Ever since the £12.5 billion acquisition of EE in 2016, BT has worked to integrate its fibre, Wi-Fi and 4G networks into a single infrastructure, and recently launched its first converged products.
It sees convergence as a way of differentiating itself from the competition through new services and to make its existing networks more efficient at a time when traditional revenues are being squeezed.
Converged vision
“[These] networks will be intelligently designed to cater for customers’ desire for an end to end
“For years, our industry has been dominated by dividing lines between fixed and wireless, copper and fibre, licensed and unlicensed, broadcast and unicast and hardware and software,” he told Broadband World Forum (BBWF) in Berlin.
“At the end of the day, as BT CTIO, it is my job to create a network that will suit the needs of customers who [don’t care] about whether it’s mobile, fixed or wireless: it’s about how they get their connectivity as a whole.
“We buy smartphones to connect to mobile networks, yet up to 80 per cent of data consumed by those devices is transmitted via Wi-Fi. The future is about how multiple access technologies in fixed, can be collected into a converged, software driven infrastructure that customers want.
“[These] networks will be intelligently designed to cater for customers’ desire for an end to end integrated experience where their appetite or data isn’t constrained if they are on the move.”
The role of 5G
BT’s convergence vision centres on a single core network which will lower operational costs for BT and encourage an agnostic approach to technologies by eliminating the need to log in to different networks or manually switch.
There are also plans to upgrade BT’s nationwide Wi-Fi network and to launch a converged hardware portfolio that allows consumers to access the best possible signal – whether its wireless or cellular – intelligently.
BT is also upgrading its phone network to IP voice, moving as many mobile phone calls as possible to Voice over LTE (VoLTE)
5G is central to this vision, with EE launching the UK’s first 5G test network in Canary Wharf earlier this month.
“We’ll be prioritising 5G rollout in areas our customer need it most, rolling out faster speeds and higher capacity so we can handle more connections than ever before, added Watson.
Industry collaboration
He sees plenty of overlap between Wi-Fi 6 and 5G and hopes to be able to combine the strengths of the two standards in its converged network.
“Those of us who work at the 3GPPP and at the Wireless Broadband Alliance [standardisation bodies for 5G and Wi-Fi respectively], I urge them to work together,” he said. “Our labs are working hard to see how Wi-Fi 6 can act as a slice of 5G, enabling seamless connectivity.”

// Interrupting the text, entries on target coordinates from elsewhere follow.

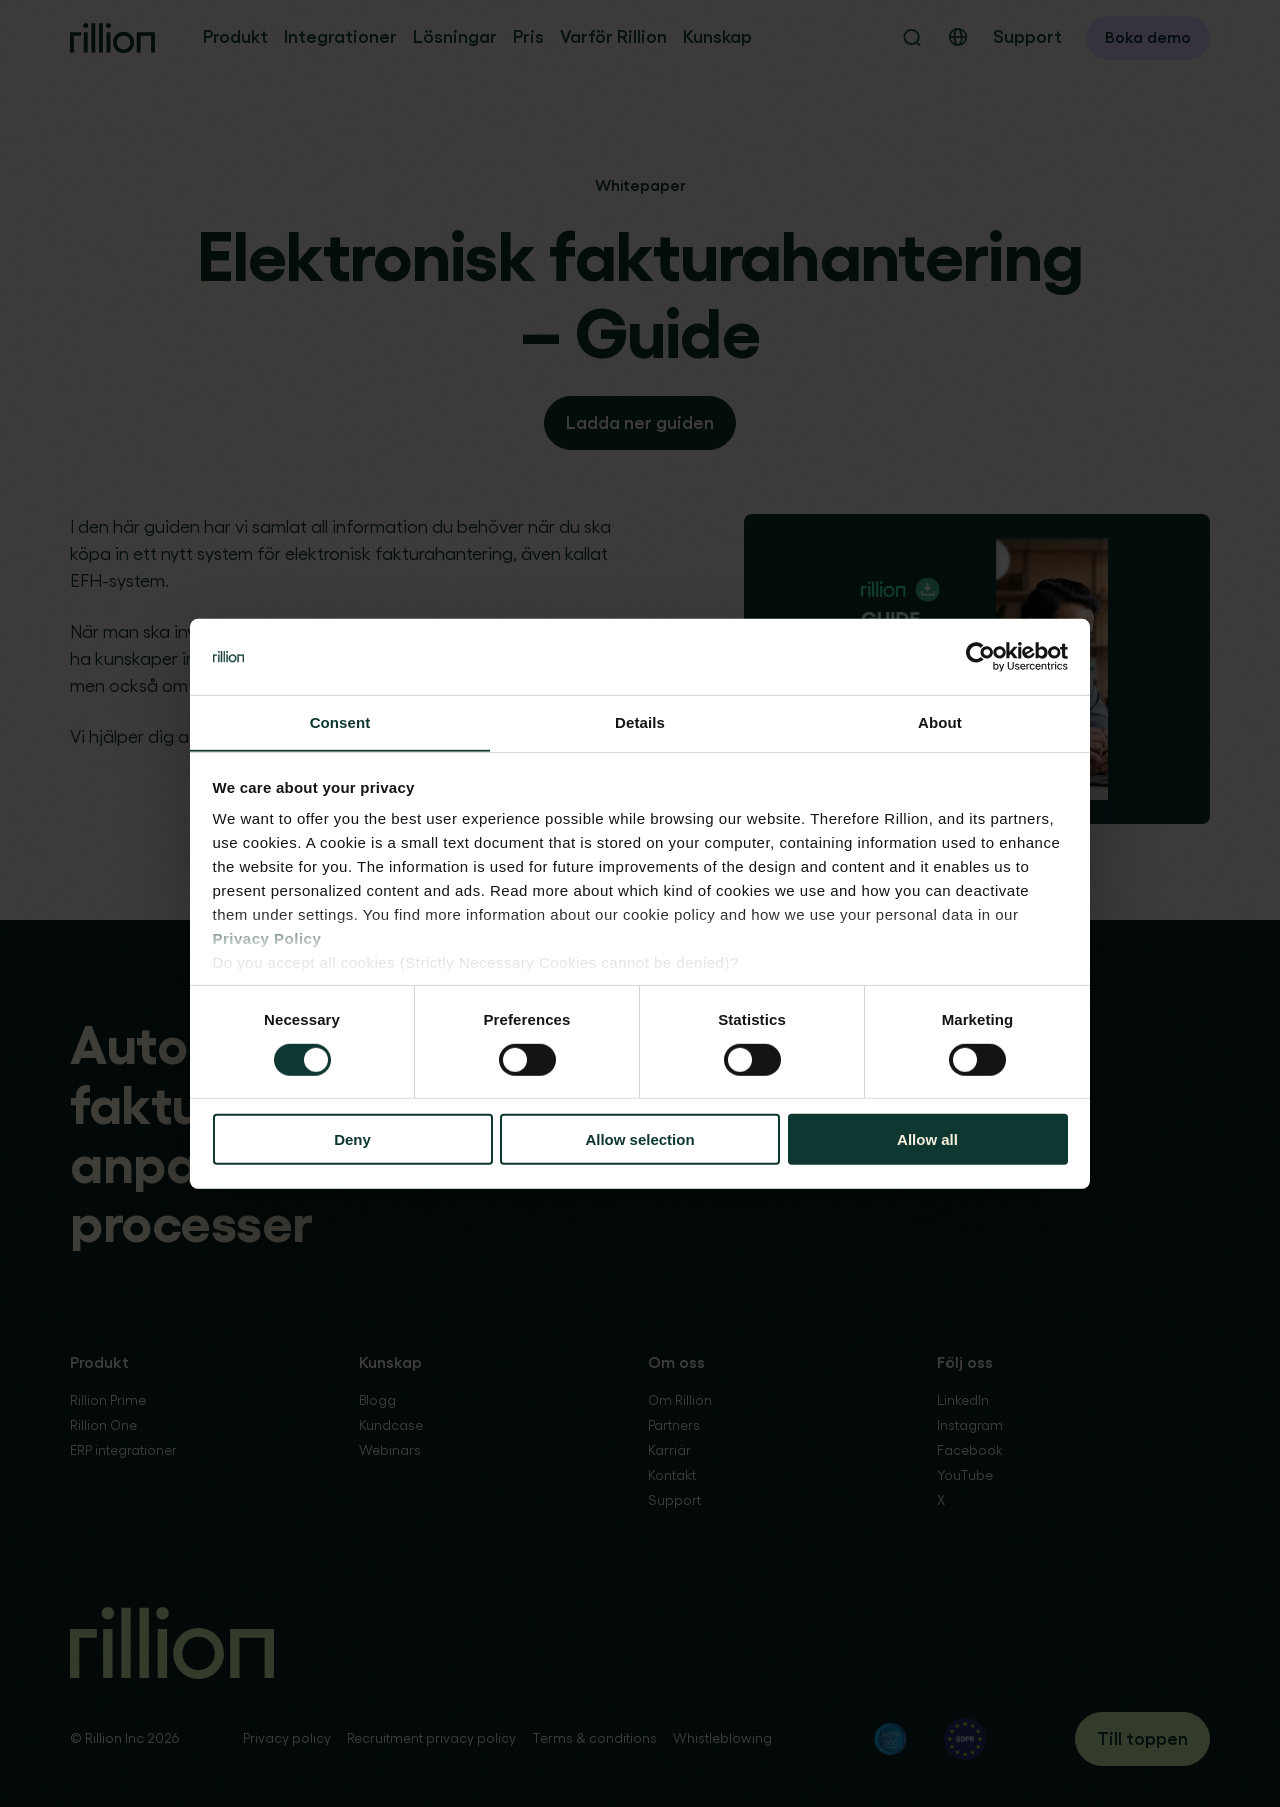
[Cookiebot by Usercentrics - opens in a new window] (980, 656)
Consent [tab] (340, 722)
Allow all (927, 1139)
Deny (352, 1139)
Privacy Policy (267, 939)
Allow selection (639, 1139)
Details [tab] (640, 722)
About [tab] (940, 722)
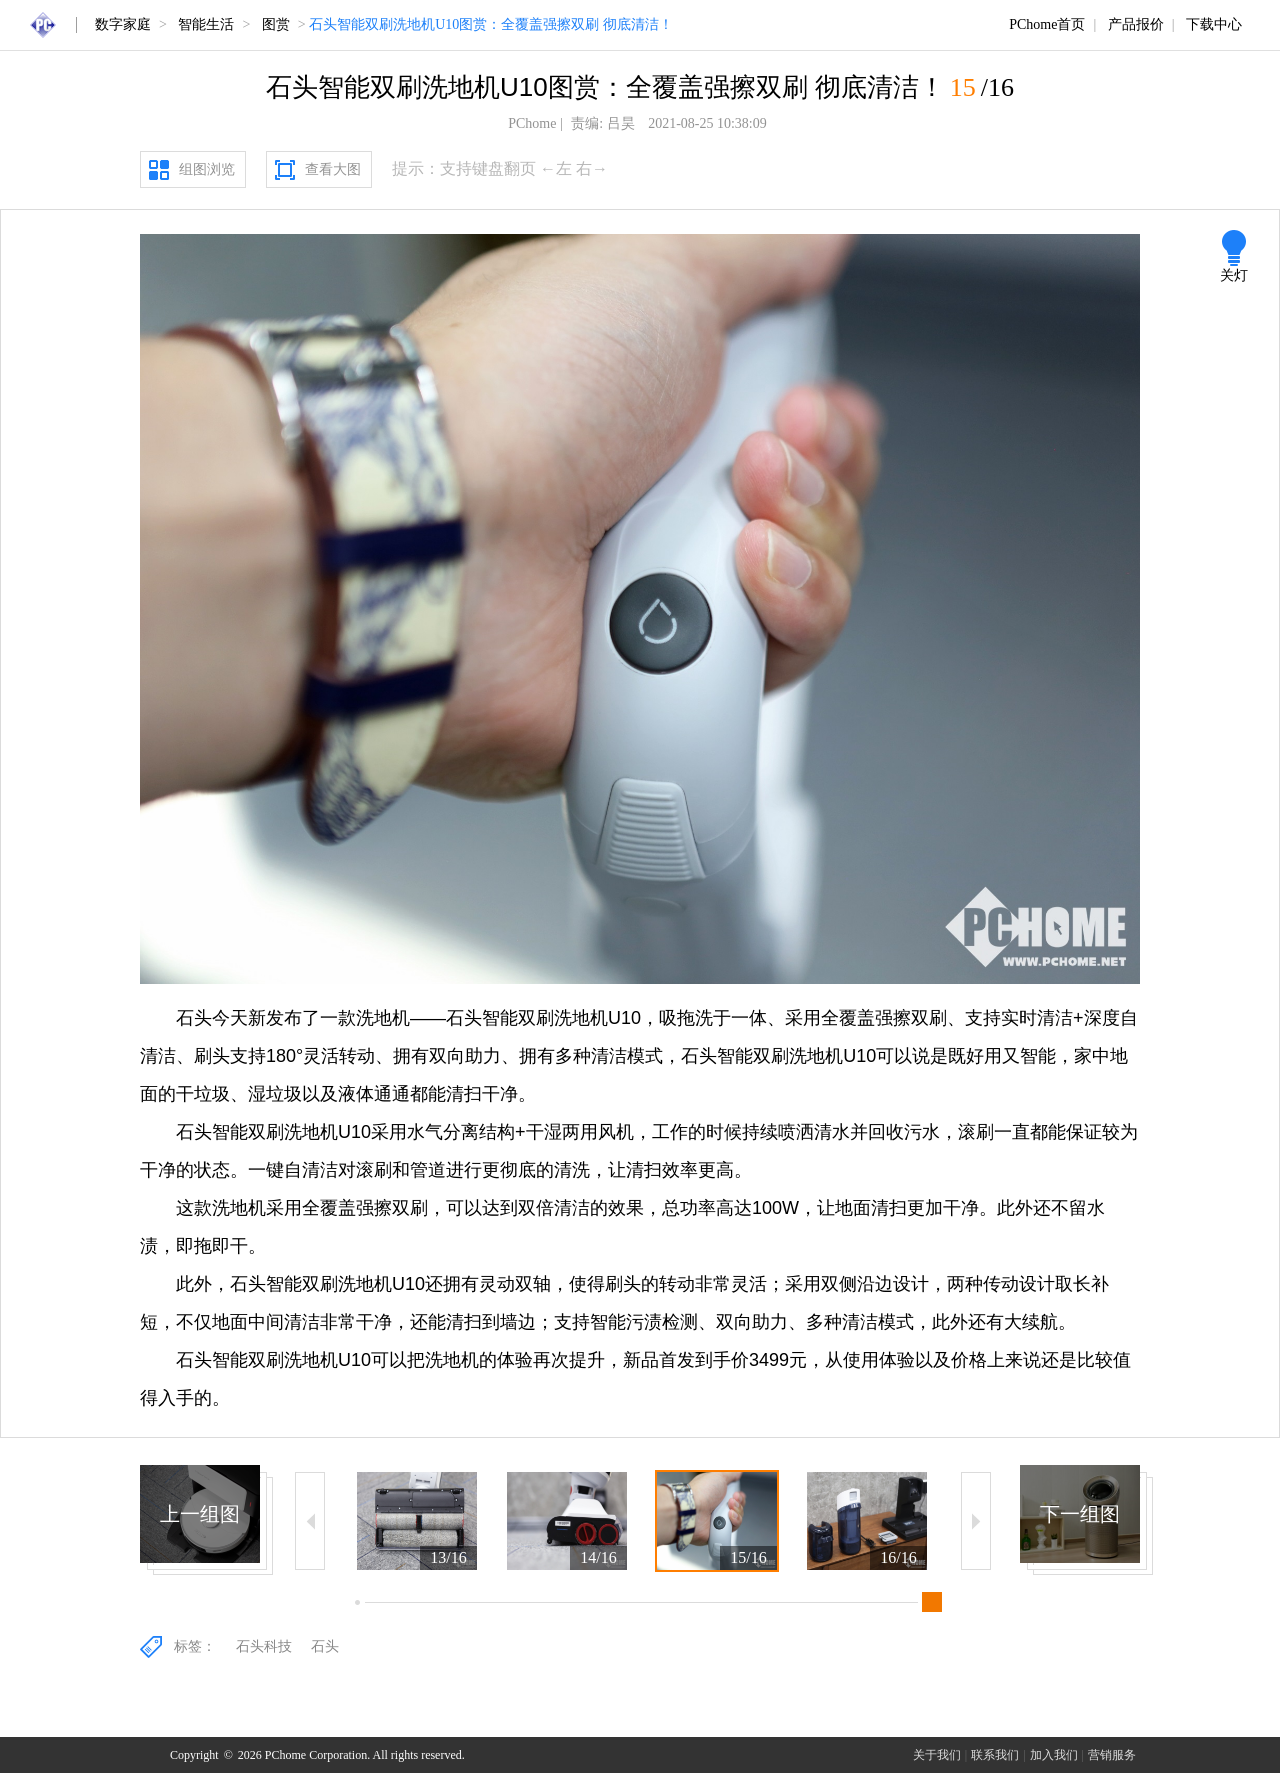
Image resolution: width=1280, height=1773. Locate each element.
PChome (532, 123)
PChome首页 (1047, 24)
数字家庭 (123, 24)
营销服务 (1112, 1755)
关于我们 (937, 1755)
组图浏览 (207, 169)
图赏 (276, 24)
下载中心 (1214, 24)
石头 (325, 1646)
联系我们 (995, 1755)
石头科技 (264, 1646)
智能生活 (206, 24)
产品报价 (1136, 24)
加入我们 (1054, 1755)
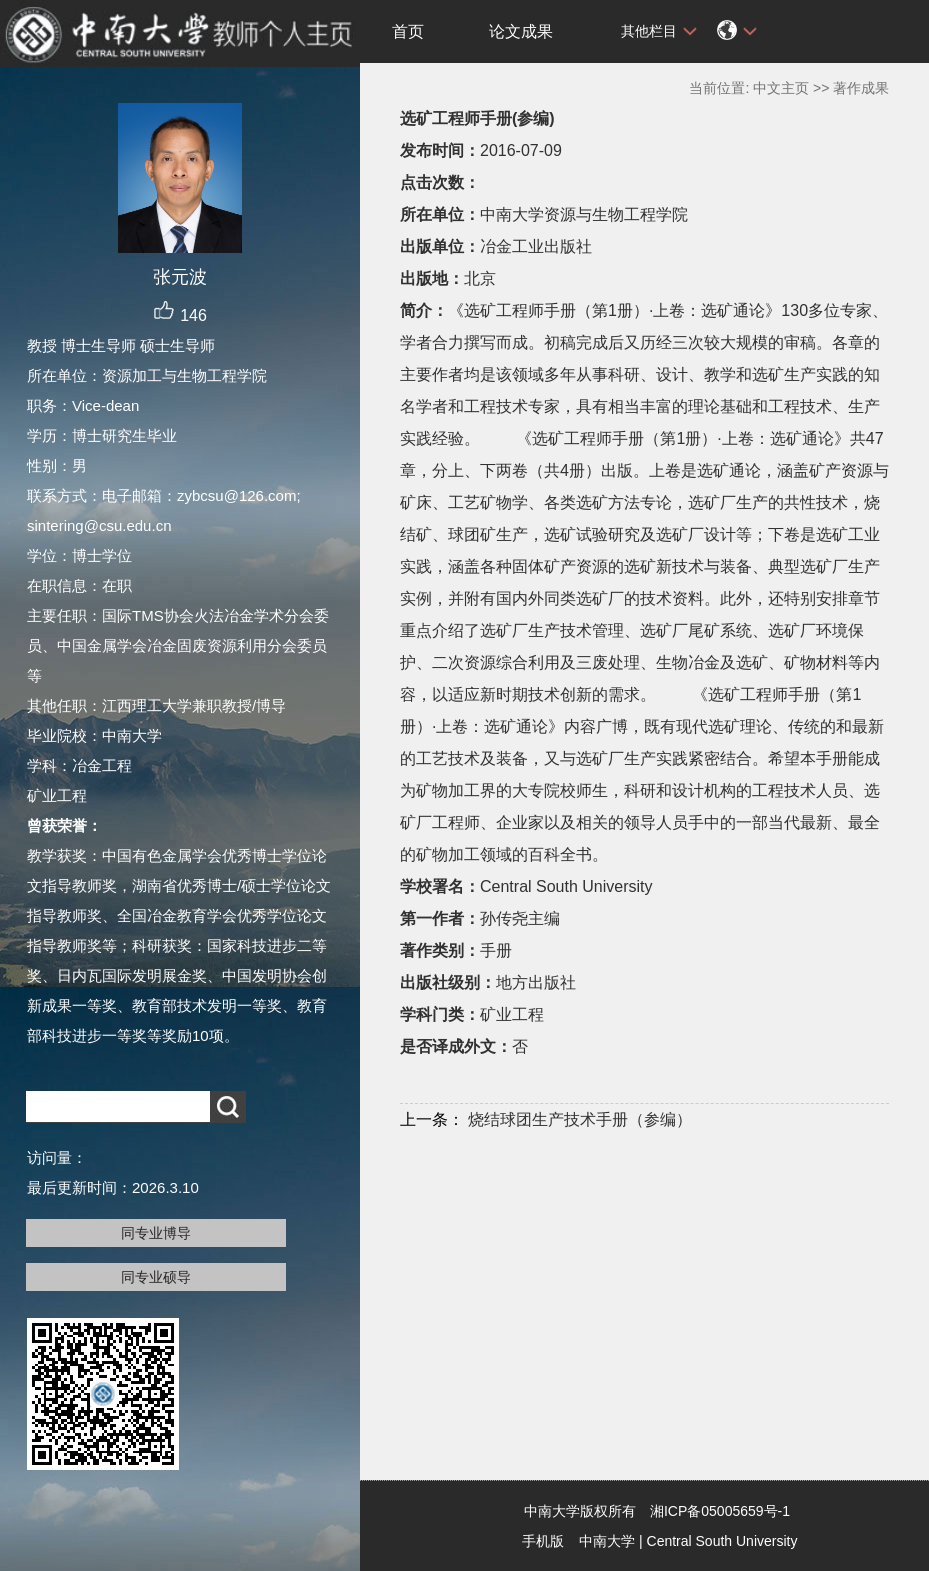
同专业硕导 (156, 1277)
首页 (408, 31)
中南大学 (607, 1541)
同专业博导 (156, 1233)
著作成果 (861, 88)
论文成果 (521, 31)
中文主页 (781, 88)
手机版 (543, 1541)
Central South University (722, 1541)
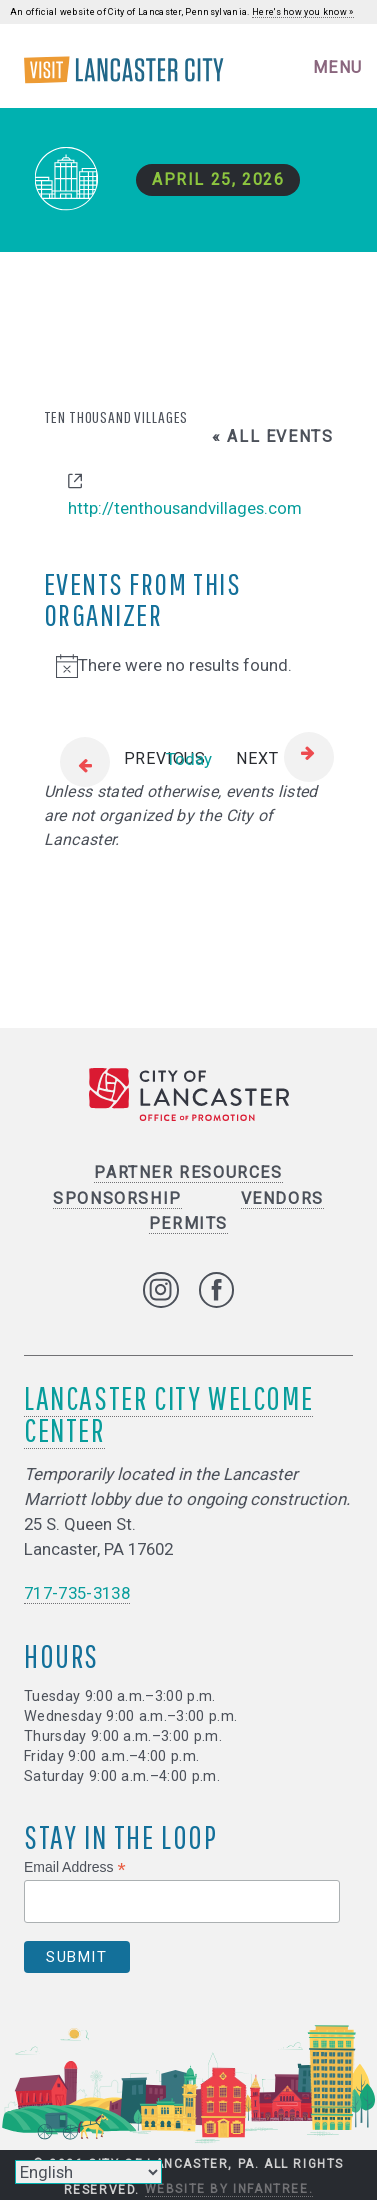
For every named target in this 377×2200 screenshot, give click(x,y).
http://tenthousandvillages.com (185, 508)
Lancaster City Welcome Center (168, 1413)
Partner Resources (188, 1172)
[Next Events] (284, 759)
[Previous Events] (125, 759)
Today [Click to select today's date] (189, 759)
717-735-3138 (77, 1593)
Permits (188, 1223)
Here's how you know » (303, 12)
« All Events (272, 436)
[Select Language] (88, 2172)
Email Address (75, 1867)
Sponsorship (117, 1198)
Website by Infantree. (229, 2189)
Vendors (282, 1198)
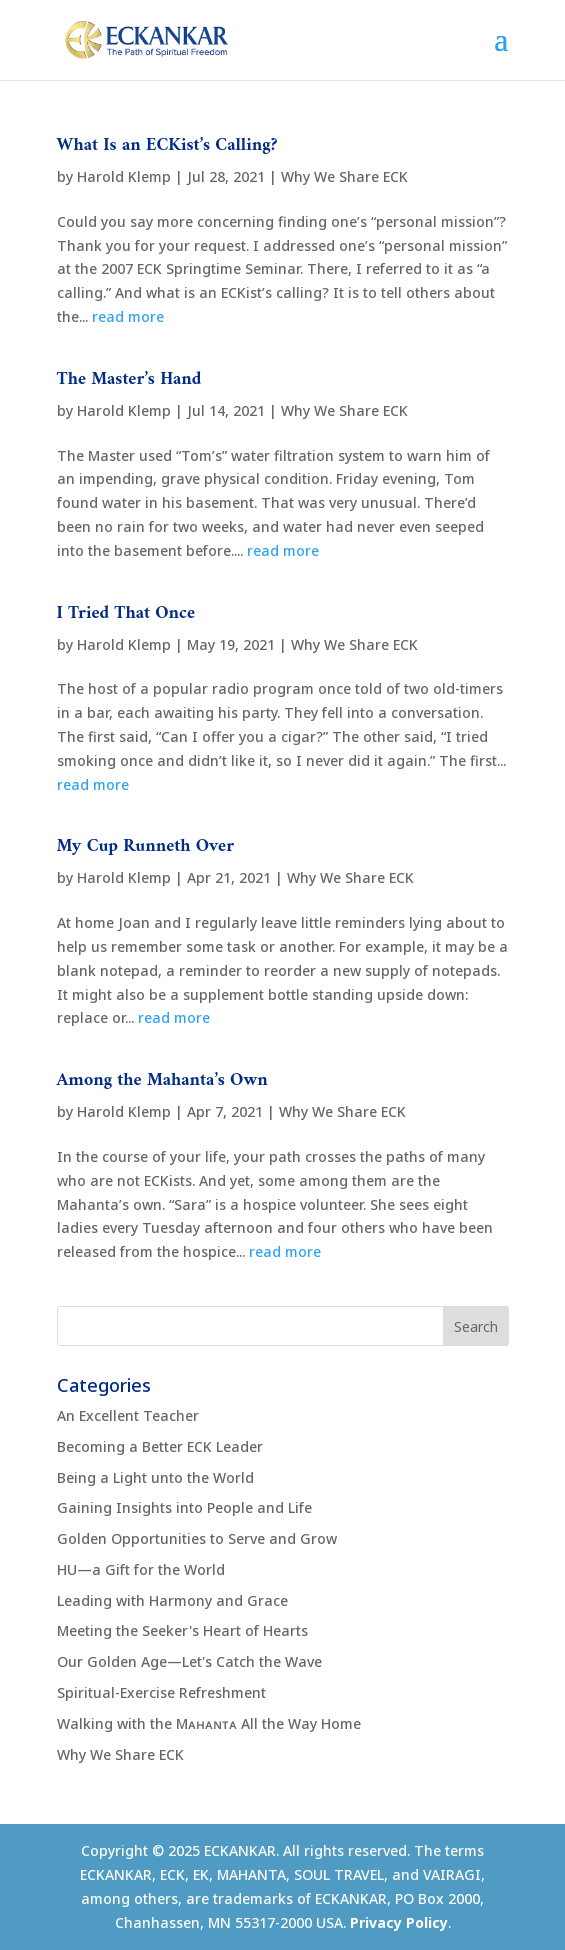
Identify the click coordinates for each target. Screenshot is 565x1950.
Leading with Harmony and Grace (172, 1600)
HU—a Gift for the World (141, 1569)
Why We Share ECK (344, 176)
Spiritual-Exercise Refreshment (161, 1692)
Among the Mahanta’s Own (162, 1080)
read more (128, 316)
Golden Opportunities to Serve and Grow (197, 1538)
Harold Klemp (124, 176)
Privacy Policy (399, 1922)
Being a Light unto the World (155, 1477)
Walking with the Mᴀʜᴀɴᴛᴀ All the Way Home (209, 1723)
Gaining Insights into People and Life (184, 1507)
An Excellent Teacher (128, 1415)
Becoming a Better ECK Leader (160, 1446)
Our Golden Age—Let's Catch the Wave (189, 1661)
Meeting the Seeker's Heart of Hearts (182, 1630)
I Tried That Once (126, 613)
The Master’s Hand (129, 379)
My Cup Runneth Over (146, 846)
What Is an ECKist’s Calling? (167, 145)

Network slicing is one the defining characteristics of 5G, enabling operators to partition infrastructure into several different virtual networks for specific applications. This means that a mobile network at a football stadium might have a slice for the public and another for emergency services.
“If we can deliver the right SLAs, latency and network monitoring then this has the power to transform how we use networks,” Watson declared, adding that BT Labs might be talking about trials at next year’s event.
“I feel like we’re at the start of a bold new era and as the BT CTIO and an engineer, I don’t think there’s ever been a more exciting time to be involved in the industry.”